Since 2013, the installation rate of digital key features such as “keyless entry” and “remote start” in newly launched car models has gradually increased, rising from no installation initially to the current 27.75% and 37.50%. Today, we will discuss digital keys.

Differences Between Digital Keys and Conventional Car Keys

• Different Key Form: Traditional car keys are integrated remote control keys, while digital keys do not have a physical form and can be accessed through a smartphone or smart wearable device, allowing key functions to be performed by simply approaching the vehicle.
• Different Features: Conventional car keys are used solely for locking and unlocking doors, whereas digital keys offer keyless entry and start, remote key authorization, personalized vehicle settings, and additional functions such as locking/unlocking, starting, opening/closing windows, controlling air conditioning, and vehicle sharing through smart devices.

Digital Key Technology Principles Digital keys primarily employ three technology pathways: Bluetooth low-energy (BLE), near-field communication (NFC), and ultra-wideband (UWB), with Bluetooth keys being the most widely used.

Bluetooth BLE (Bluetooth low-energy) Key

Bluetooth BLE keys are relatively straightforward. Vehicle owners add their mobile phone numbers in the digital key management interface, download the app to create the key, and then use it. Bluetooth keys typically work within a range of 15 meters in open spaces, have low power consumption, and are a mature technology. However, their performance may vary due to factors like the smartphone used and environmental interference. Additionally, compatibility issues may arise with different phone models and car brands due to hardware differences.

NFC Key

NFC keys involve using a device (e.g., a phone or a wearable) with NFC functionality near a specific area of the vehicle (e.g., B-pillar or exterior rearview mirror) to activate the key. Unlike Bluetooth keys, NFC unlocking can function even when the phone is low on battery.

UWB Key

UWB technology keys use ultra-wideband, a carrierless communication technology, for precise ranging. When close to the vehicle, UWB keys combine multiple anchor points in the vehicle with a legitimate handheld key or phone to achieve precise spatial perception of the vehicle. The vehicle autonomously adjusts welcoming lights, seat position, unlocks doors when approaching, and locks the vehicle when moving away, based on spatial perception changes.

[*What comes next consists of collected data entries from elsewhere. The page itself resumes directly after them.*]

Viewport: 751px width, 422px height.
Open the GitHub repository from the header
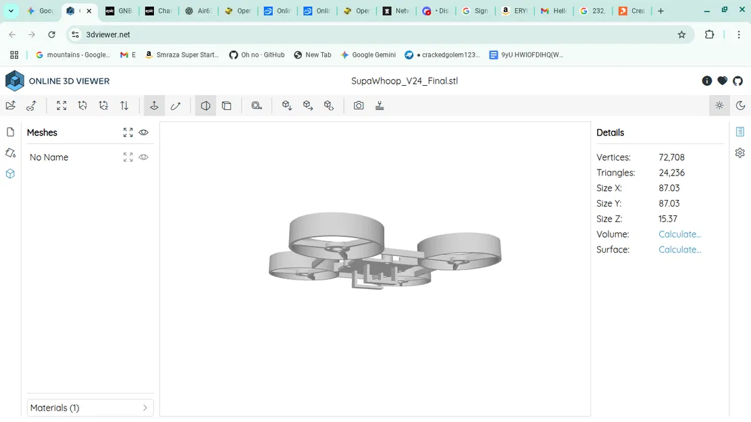click(x=738, y=80)
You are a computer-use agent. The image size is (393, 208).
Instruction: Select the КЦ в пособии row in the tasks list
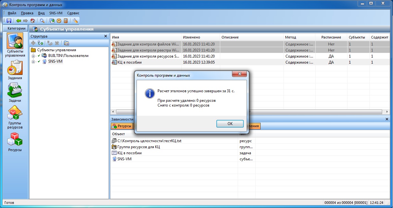tap(146, 62)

Currently, the trend in digital keys is to combine Bluetooth and ultra-wideband (UWB) to enable keyless access and engine start from compatible mobile devices. Low-energy Bluetooth is used to verify the digital key between the vehicle and the mobile device, which creates and stores the digital key within a secure module, providing the highest level of protection against hardware or software-based attacks. UWB offers secure and precise high-accuracy distance positioning, allowing the vehicle’s location to be transmitted to authenticated mobile devices, safeguarding against network attacks.

More importantly, UWB data exchange generates critical encryption parameters in the secure module to ensure the highest level of security for positioning the device to the vehicle, authorizing user access, and driving the vehicle.

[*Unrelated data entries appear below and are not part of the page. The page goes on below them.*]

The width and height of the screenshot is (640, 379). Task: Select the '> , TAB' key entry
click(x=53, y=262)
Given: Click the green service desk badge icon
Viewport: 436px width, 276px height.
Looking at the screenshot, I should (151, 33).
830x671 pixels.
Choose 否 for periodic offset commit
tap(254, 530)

Is Cyber Security a Concern for Digital Keys?

The answer is yes. To some extent, digital keys can be considered products of the Internet of Things (IoT), and if the IoT is compromised, the consequences could be more severe than those of the internet. Therefore, information security is another crucial focus.

Digital key security primarily encompasses three areas: backend security, the security of mobile devices and controllers, and the security of communication links between the vehicle, mobile device, and backend. Only when digital keys have sufficient security guarantees can they be installed in vehicles on a large scale.

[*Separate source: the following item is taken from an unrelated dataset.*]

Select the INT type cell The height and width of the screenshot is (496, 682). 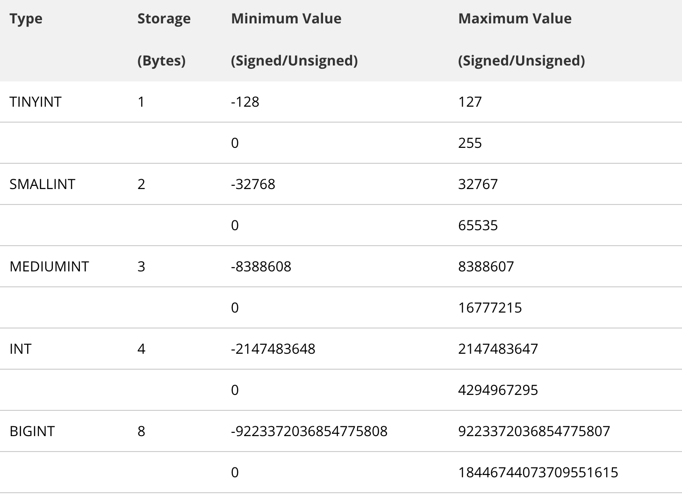21,349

As an example, as early as 2016, hackers in the United States and domestic teams had already cracked models such as the Jeep Cherokee and the Tesla Model S. In one example, a hacker team used software like Ubertooth to crack the vehicle’s Bluetooth PIN code. Once successful, they connected to the Bluetooth system using a mobile device and exploited vulnerabilities between the keyless entry system and the mobile app control program, unlocking the car doors and starting the vehicle.

For the automotive industry, digital keys will play a crucial role in future developments, particularly in the era of autonomous driving. Digital keys are expected to become more intelligent, providing users with a better experience.